I was working on an edge case that involved a lot of users, and a lot of people following some users. In the 20M range. It would be equivalent to listing Twitter followers for popular people, such as:

prestweet.png

Like most DBAs, I am right up there too

edtweet.png

 

Looking up my IDs in a separate user table, the form of the query I was analyzing was something like this:

President: SELECT * FROM UserRel WHERE relatedUserID = 50000001 AND active = 1 AND state = 'approved' AND retirementdate = 0;

DBA: SELECT * FROM UserRel WHERE relatedUserID = 50000007 AND active = 1 AND state = 'approved' AND retirementdate = 0;


This seemed like a great opportunity to show why a (SELECT *) query can be very bad, as well as explore a feature new to Postgres 9.2, index-only scans, and where we can leverage that for performance.

Let's say my table following users contains the following columns:

ColumnData Type
relationshipidbigint
useridbigint
relateduseridbigint
relnshiptypeidinteger
statevarchar(20)
creationdatebigint
modificationdatebigint
retirementdatebigint
activeinteger
createdbyvarchar(100)
modifiedbyvarchar(100)

 

If I am working on queries in the application side, in my development environment, it is possible that I have 10 or 10K users in my test table, but I probably don't have 25 Million. When I go and query my own followers with

 

SELECT * FROM UserRel WHERE relatedUserID = 50000007 AND active = 1 AND state = 'approved' AND retirementdate = 0;

 

I get 97 rows back. Not a big deal for the app to handle, not a lot of work on the database, especially if I have an index on relatedUserId. In a table that also contains all of the President's followers, it is pretty likely that the query optimizer will go for the btree over a scan of this table. It will return super fast, my app will process and render the query it pulled, and everything will perform great. That will also be true with the more popular DBAs that have have broken 100 followers.

 

Four reasons for not using SELECT * in code

 

1) It makes you do the work twice.

When you see SELECT * FROM UserRel WHERE relatedUserID = 50000007 AND active = 1 AND state = 'approved' AND retirementdate = 0;

This means YOU are going to have to go and hunt down additional information. Like, what are all the columns included in * ? You can't really look at assignments, because they might not be assigning everything. You pretty much have to go to a database and find the data structure you are working with. When the columns are specified, you know exactly what data that query is after, making it easy for you to identify what is wrong or missing. The extra 20 seconds you take in putting in column names can save you a lot more time and potential errors when you are coding against multiple application and schema versions.


2) It makes the database do more work maybe.

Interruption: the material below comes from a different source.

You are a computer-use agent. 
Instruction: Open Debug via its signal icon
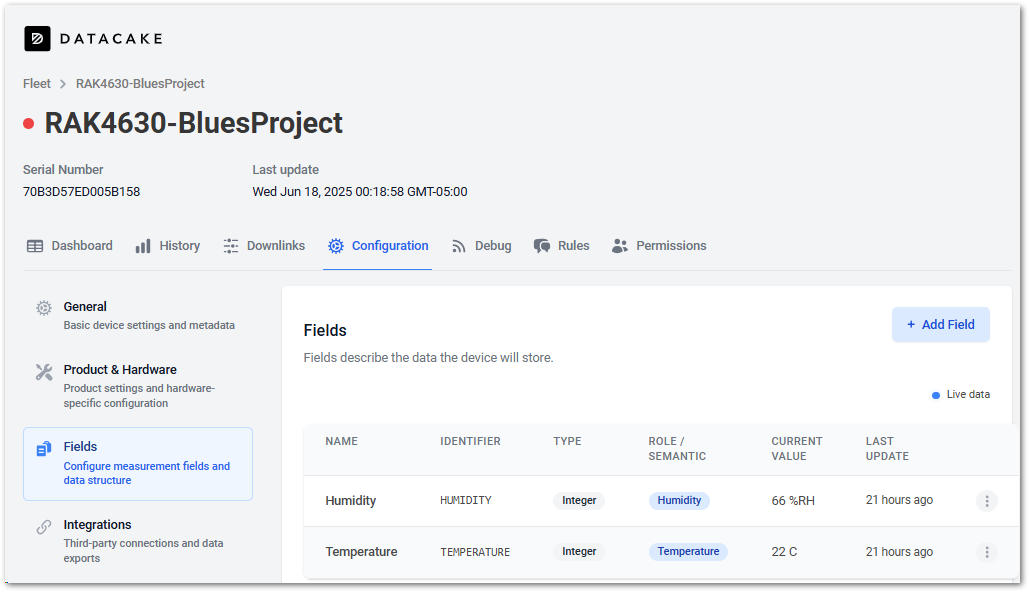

I am sometimes on the fence on this one because it is something you would not see in an EXPLAIN, but if you SELECT *, then the DB has to go figure out what those columns are by asking INFORMATION_SCHEMA. I would say that even when specifying columns, the parse operation is going to have to hit INFORMATION_SCHEMA anyway, to validate that it has the columns you are asking for, so it is somewhat of a trade-off. But lets try and run this query a few times on a machine that won't have enough cache to hold it:

SELECT * FROM userrel WHERE relateduserid = '50000001' AND state = 'approved' and retirementdate=0;






Time: 282079.551 ms

Time: 293938.359 ms

Time: 274396.129 ms

Time: 281434.231 ms

Time: 345524.364 ms

Avg: 295274

SELECT relationshipid, userid, relnshiptypeid, creationdate, modificationdate FROM userrel WHERE relateduserid = '50000001' AND state = 'approved' and retirementdate=0;






Time: 301933.497 ms

Time: 295023.368 ms

Time: 269755.984 ms

Time: 293430.448 ms

Time: 273674.244 ms

Avg: 286763

In this not-too-scientific example, it looks like, more or less, you might get faster times when specifying columns, but this is not the most important reason.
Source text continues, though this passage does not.